Re: [xml] Strange 0x0a char popping in generated XML

2014-10-03 Thread Daniel Veillard
On Tue, Aug 26, 2014 at 12:30:01PM +, Jean-Philippe Jacoupy wrote:
 Hello, 
 
 I'm using libxml2 and I have a strange behaviour. 
 
 I'm creating a full document in memory (using xmlTextWriter with a 
 xmlBuffer). 
 
 I have called xmlTextWriterSetIndent with 0 as parameter. 
 
 Whenever I get the buffer content (once I have called
 xmlTextWriterEndDocument) I get strange 0x0a inserted: 
  - 1 after the xml header
  - 1 after the end of the xml document
 

  It's not strange, that a new line character, which is present
as non-significant white space and will be ignored by XML parsers
and hence the whole tool chain consuming the output.

Daniel

 I'm under Windows compiling with VS2008 against LibXML2 version 2.7.2
 
 PS: 
 - As I searched the code of the libxml2, at the end of the
 xmlTextWriterStartDocument function I have found this: 
 
 count = xmlOutputBufferWriteString(writer-out, ?\n); (L. 617)
 
 Shouldn't the '\n' be prefixed by a if (writer-indent) ? 
 
  - Found the other one in xmlTextWriterEndDocument I have found: 
 
 if (!writer-indent) { (L. 701)
 
 instead of 
 
 if (writer-indent) {
 
 as done in all the file. 
 
 ___
 xml mailing list, project page  http://xmlsoft.org/
 xml@gnome.org
 https://mail.gnome.org/mailman/listinfo/xml

-- 
Daniel Veillard  | Open Source and Standards, Red Hat
veill...@redhat.com  | libxml Gnome XML XSLT toolkit  http://xmlsoft.org/
http://veillard.com/ | virtualization library  http://libvirt.org/
___
xml mailing list, project page  http://xmlsoft.org/
xml@gnome.org
https://mail.gnome.org/mailman/listinfo/xml


Re: [xml] Strange 0x0a char popping in generated XML

2014-10-03 Thread Daniel Veillard
On Fri, Oct 03, 2014 at 11:15:30AM +0200, Jean-Philippe Jacoupy wrote:
 On Fri, Oct 3, 2014 at 10:56 AM, Daniel Veillard veill...@redhat.com
 wrote:
 
  On Tue, Aug 26, 2014 at 12:30:01PM +, Jean-Philippe Jacoupy wrote:
   Hello,
  
   I'm using libxml2 and I have a strange behaviour.
  
   I'm creating a full document in memory (using xmlTextWriter with a
  xmlBuffer).
  
   I have called xmlTextWriterSetIndent with 0 as parameter.
  
   Whenever I get the buffer content (once I have called
   xmlTextWriterEndDocument) I get strange 0x0a inserted:
- 1 after the xml header
- 1 after the end of the xml document
  
 
It's not strange, that a new line character, which is present
  as non-significant white space and will be ignored by XML parsers
  and hence the whole tool chain consuming the output.
 
  Daniel
 
 
 Thanks for your response Daniel,
 
 But I still think the presence of those \n is bogus.
 Even if the XML parser will ignore the \n at reading (which is OK),
 when you have to cypher the document, the extras '\n' changes the result.
 
 Both of them prevent to generate a linearized xml.
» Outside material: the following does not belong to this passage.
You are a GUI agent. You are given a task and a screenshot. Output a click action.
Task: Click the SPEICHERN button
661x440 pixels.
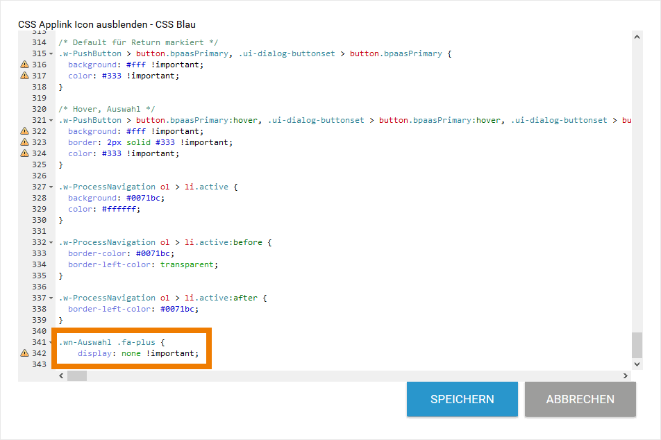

And that's the point of
 this report.
 
 I mean this isn't a linearized xml:
 
 ?xml version=1.0 encoding=UTF-8 standalone=yes?\nDocumentdata1
 /data2data21 //data2/Document\n
 
 Whereas this is a linearized xml:
 
 ?xml version=1.0 encoding=UTF-8 standalone=yes?Documentdata1
 /data2data21 //data2/Document

  If you want to sign the output, the is a canonical format and you
should use that. Libxml2 supports it !

Considering linearized that's severely bogus you mean you have
recipient who won't parse anything with a line feed in it ?
Where did that definition come from ? What happen if one of you data
field has a content with a \n inside ? *That* is the the broken part.

That's not an libxml2 issue , XML is here as a spec to define
interoperability, there is a number of place where that interop is
guaranteed even if you reformat the document, and there is equivalence
at the XML Infoset level. The two added \n are in those spaces.

Daniel

 
 
   I'm under Windows compiling with VS2008 against LibXML2 version 2.7.2
  
   PS:
   - As I searched the code of the libxml2, at the end of the
   xmlTextWriterStartDocument function I have found this:
  
   count = xmlOutputBufferWriteString(writer-out, ?\n); (L. 617)
  
   Shouldn't the '\n' be prefixed by a if (writer-indent) ?
  
- Found the other one in xmlTextWriterEndDocument I have found:
  
   if (!writer-indent) { (L. 701)
  
   instead of
  
   if (writer-indent) {
  
   as done in all the file.
  
   ___
   xml mailing list, project page  http://xmlsoft.org/
   xml@gnome.org
   https://mail.gnome.org/mailman/listinfo/xml
 
  --
  Daniel Veillard  | Open Source and Standards, Red Hat
  veill...@redhat.com  | libxml Gnome XML XSLT toolkit  http://xmlsoft.org/
  http://veillard.com/ | virtualization library  http://libvirt.org/
 
 
 
 
 -- 
 Cordialement,
 JACOUPY Jean-Philippe

-- 
Daniel Veillard  | Open Source and Standards, Red Hat
veill...@redhat.com  | libxml Gnome XML XSLT toolkit  http://xmlsoft.org/
http://veillard.com/ | virtualization library  http://libvirt.org/
___
xml mailing list, project page  http://xmlsoft.org/
xml@gnome.org
https://mail.gnome.org/mailman/listinfo/xml


Re: [xml] Strange 0x0a char popping in generated XML

2014-10-03 Thread Daniel Veillard
On Fri, Oct 03, 2014 at 02:38:21PM +0200, Jean-Philippe Jacoupy wrote:
 The protocol, that use xml, that I have to work with refuses those.
 
 They don't use the signing method defined in the XML because they specified
 their own method for certification.

  then it's not an XML compliant protocol, that's pretty bad design,
would you name the name of that protocol so that some public shame
can be casted on those who pushed for it ?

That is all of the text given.